= Auswahl =
Man sollte auch achten das die hintere Bremsscheibenaufnahme nicht geklebt oder genietet ist. Hebt beides nicht. Hab die teile schon abgerissen bei Scott und GIANT gesehen!

Randy


----------



## MTB-News.de




----------



## Exclusive-Bikes (8. August 2007)

*Klugscheißmodusan* Du meinst wohl "Bremssattelaufnahme" oder ? *Klugscheißmodusaus*

S~

Exclusive Bikes


----------



## stefansls (17. August 2007)

Nabend,! Hab mir heut ein taurin sl bestellt und würde jetzt mal gern wissen ob man nen cfk Rahmen in den Dachgepäckträger einspannen kann oder nicht. Das konnte mir mein Händler nämlich nicht sagen, er meinte: wenn es sein bike wär würde er es nicht machen. Desweiteren würde mich interessieren ob bei einem cfk Rahmen wirklich nach einem Chainsuck schon die Kettenstrebe durch sein kann. 
mfg. Stefan


----------



## T.R. (19. August 2007)

Hallo,
ich kann im Hinblick auf Carbon nur über fünf von mir gefahren Rahmen berichten.
Mein erster Carbon-Hauptrahmen war eine Scott Strike LTD. Der Carbon Hauptrahmen wies sich als unproblematisch aus. Er bekam lediglich einmal ein Loch im Carbon, welches auf das Luftventil eines beim Händler falsch herum eingebauten Dämpfers zurückzuführen war. Der Hauptrahmen wurde damals vom Händler anstandslos getauscht. Was mir am Strike allerdings nicht gefiel war der recht weiche Skandium Hinterbau und die hohe seitliche Belastung des Dämpfers, welche sich in der Praxis durch eine hohe Anzahl von Dämpferdefekten des SID Dämpfers bemerkbar machte. 2 heftige Stürze hat der Hauptrahmen lediglich mit Lackmacken quittiert.

= Aufgabe =
Ersetzen Sie im Auszug über Carbonrahmen „Dachgepäckträger“ durch „Fahrradträger“ und geben Sie die Passage beginnend bei „Exclusive Bikes“ und endend bei „durch sein kann.“ erneut wieder.

[Einträge zum Zeigen auf Wörter und Elemente]
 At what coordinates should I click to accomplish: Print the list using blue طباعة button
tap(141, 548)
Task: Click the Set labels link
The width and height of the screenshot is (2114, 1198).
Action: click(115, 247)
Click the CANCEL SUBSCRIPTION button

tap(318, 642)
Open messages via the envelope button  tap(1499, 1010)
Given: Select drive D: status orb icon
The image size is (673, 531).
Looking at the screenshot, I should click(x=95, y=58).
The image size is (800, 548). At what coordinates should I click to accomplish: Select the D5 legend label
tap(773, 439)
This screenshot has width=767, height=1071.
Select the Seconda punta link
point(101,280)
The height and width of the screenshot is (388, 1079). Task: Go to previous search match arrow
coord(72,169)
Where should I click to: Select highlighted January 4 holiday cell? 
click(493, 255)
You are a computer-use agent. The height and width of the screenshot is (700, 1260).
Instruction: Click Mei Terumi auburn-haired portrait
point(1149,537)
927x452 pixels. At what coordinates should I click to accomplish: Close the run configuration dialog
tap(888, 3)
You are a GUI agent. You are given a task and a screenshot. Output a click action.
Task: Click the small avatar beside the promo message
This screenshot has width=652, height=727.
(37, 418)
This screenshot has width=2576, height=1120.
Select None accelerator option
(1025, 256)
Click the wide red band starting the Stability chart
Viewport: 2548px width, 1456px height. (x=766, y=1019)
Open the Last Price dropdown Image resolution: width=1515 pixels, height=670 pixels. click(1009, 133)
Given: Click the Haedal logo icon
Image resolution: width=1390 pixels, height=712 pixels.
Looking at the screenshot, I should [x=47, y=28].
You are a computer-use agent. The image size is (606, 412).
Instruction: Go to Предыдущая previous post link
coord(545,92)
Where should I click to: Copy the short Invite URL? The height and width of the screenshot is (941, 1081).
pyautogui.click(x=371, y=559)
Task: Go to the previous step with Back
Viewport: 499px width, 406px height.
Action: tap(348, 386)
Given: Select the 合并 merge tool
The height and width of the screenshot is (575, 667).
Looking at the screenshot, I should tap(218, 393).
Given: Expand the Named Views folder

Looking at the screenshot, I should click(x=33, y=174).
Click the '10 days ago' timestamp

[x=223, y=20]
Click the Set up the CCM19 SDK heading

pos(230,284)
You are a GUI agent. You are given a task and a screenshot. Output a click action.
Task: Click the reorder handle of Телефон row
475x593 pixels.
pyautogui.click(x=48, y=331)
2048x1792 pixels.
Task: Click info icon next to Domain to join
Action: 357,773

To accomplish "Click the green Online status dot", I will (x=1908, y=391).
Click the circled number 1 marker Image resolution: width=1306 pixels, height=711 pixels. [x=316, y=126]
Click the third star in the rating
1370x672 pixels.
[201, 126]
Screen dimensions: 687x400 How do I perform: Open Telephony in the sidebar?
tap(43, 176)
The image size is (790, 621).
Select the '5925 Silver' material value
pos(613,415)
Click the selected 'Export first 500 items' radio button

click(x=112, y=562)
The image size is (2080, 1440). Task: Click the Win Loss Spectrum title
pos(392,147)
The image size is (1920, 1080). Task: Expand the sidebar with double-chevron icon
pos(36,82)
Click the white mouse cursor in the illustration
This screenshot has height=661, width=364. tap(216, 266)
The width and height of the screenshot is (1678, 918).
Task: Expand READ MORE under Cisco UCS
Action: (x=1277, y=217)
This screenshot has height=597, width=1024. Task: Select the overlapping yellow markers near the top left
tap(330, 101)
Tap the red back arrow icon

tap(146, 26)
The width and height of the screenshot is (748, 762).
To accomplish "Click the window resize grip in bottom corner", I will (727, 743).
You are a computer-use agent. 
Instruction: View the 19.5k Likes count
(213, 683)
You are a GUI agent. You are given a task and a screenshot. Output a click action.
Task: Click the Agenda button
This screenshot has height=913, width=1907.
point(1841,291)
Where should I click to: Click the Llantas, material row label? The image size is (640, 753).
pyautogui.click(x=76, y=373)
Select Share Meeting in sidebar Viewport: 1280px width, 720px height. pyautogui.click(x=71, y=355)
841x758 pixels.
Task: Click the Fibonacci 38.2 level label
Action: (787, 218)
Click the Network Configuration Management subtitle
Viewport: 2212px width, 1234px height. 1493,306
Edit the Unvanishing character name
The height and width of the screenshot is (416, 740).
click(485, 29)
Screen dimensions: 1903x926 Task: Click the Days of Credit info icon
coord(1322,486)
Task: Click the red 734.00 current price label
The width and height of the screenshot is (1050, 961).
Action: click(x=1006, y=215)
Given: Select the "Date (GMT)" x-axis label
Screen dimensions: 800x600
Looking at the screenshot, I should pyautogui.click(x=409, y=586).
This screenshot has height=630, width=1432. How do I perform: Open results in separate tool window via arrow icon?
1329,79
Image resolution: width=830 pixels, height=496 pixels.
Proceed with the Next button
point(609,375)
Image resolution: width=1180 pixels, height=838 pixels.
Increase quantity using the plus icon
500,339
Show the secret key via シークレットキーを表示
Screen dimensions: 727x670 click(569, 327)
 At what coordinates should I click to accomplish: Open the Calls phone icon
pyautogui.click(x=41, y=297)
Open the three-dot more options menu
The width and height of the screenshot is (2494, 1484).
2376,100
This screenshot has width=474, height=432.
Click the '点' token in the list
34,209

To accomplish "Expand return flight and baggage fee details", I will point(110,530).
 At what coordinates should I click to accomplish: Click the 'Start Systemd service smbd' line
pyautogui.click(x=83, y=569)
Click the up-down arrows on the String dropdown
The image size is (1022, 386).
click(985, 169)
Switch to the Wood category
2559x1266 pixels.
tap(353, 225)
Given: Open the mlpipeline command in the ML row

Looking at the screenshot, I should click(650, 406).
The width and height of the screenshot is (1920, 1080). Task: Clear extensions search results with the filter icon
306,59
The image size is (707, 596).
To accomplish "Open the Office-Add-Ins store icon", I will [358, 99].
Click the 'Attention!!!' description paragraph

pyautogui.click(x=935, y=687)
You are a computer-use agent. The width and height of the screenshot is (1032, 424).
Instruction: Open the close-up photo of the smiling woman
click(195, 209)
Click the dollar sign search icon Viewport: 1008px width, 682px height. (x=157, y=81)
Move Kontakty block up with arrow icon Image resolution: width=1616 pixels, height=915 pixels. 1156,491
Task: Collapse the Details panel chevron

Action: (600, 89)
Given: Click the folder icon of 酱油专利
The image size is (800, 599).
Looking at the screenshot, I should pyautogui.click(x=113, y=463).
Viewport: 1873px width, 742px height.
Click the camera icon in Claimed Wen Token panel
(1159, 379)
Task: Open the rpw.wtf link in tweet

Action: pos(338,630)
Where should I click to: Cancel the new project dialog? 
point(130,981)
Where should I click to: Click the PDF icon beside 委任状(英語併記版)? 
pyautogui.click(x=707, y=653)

= Ergebnis der Übung =
Exclusive Bikes


----------



## stefansls (17. August 2007)

Nabend,! Hab mir heut ein taurin sl bestellt und würde jetzt mal gern wissen ob man nen cfk Rahmen in den Fahrradträger einspannen kann oder nicht. Das konnte mir mein Händler nämlich nicht sagen, er meinte: wenn es sein bike wär würde er es nicht machen. Desweiteren würde mich interessieren ob bei einem cfk Rahmen wirklich nach einem Chainsuck schon die Kettenstrebe durch sein kann.